Audio Transcription for Oral Argument - October 08, 2014 in Integrity Staffing Solutions, Inc. v. Busk

John G. Roberts, Jr.:

We'll hear argument first this morning in Case 13-433, Integrity Staffing Solutions v. Busk.

Mr. Clement.

Paul D. Clement:

Mr. Chief Justice, and may it please the Court:

Going through security as part of the egress process is a classic postliminary activity that is non-compensable under the Portal-to-Portal Act.

It is materially similar to the process of checking out at the end of the day or waiting in line to do so, which is a quintessential postliminary activity under the Act.

The Ninth Circuit erred in treating this time as integral and indispensable to a principal activity and Respondent's position that the time is compensable without regard to whether it is an integral or indispensable activity is more problematic still.

Elena Kagan:

Mr. Clement -- excuse me -- can I give you a hypo?

Suppose that there's an employer with cash registers, and there's a very extensive process for closing out the cash registers, and that extensive process is to protect against theft.

If it weren't for that concern, you could close out a cash register much more quickly.

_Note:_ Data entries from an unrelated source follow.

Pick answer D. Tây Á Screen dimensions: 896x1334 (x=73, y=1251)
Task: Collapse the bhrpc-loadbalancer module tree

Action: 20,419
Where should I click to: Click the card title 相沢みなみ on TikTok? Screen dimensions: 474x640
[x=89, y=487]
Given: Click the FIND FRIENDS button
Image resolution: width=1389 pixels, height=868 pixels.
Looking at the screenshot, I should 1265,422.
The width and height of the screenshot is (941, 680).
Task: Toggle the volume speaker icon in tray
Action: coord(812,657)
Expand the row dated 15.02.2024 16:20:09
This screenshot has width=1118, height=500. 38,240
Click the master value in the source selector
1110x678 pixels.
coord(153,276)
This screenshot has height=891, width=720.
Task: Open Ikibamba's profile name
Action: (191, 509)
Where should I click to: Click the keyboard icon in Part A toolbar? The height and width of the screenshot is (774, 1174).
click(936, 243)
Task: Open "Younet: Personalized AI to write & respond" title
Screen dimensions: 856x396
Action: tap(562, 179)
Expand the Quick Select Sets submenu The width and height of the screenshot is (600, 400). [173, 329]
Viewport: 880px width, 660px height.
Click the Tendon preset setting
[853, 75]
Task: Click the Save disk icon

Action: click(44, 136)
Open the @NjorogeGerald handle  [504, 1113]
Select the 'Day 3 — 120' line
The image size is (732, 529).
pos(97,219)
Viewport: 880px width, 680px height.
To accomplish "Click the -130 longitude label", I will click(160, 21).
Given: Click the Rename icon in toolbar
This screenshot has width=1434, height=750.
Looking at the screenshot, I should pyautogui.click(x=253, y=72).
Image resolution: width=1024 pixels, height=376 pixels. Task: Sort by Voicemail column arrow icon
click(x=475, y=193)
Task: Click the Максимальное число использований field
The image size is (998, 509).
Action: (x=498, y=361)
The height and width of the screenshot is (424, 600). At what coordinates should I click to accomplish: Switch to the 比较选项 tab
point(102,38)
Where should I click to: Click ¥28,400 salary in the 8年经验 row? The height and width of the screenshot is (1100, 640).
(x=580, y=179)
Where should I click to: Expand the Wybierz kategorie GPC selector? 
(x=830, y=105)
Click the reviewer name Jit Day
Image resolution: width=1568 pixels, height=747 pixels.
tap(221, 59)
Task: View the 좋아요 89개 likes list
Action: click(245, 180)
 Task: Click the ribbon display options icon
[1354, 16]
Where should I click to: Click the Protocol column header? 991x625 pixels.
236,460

Or the same for bank tellers or the same for casino dealers, you know, that there's, like, a 20-minute process which is essentially an antitheft security process.

And it happens at the end of the shift when the cashier goes off duty.

What's the difference between that case and going through security in -- at Amazon?

Paul D. Clement:

Well, I think one difference is not -- I'm not crystal clear that that time would not be non-compensable because I think that's sort of the winding down period, which is, I think, with -- at least potentially within the ambit of preliminary and postliminary activities.

Elena Kagan:

Do you know, by the way?

I mean, before you get on to that, do you know how that's treated under the law?

Because I guess my assumption was that this kind of period would be treated as compensable.

But if that's not right, let me know.

Paul D. Clement:

Well, it's a problem with hypotheticals because I don't know that that particular case has arisen.

I would think that would be actually a close question under the Act, because you do have this notion under the Portal-to-Portal Act that preliminary activities and postliminary activities are non-compensable.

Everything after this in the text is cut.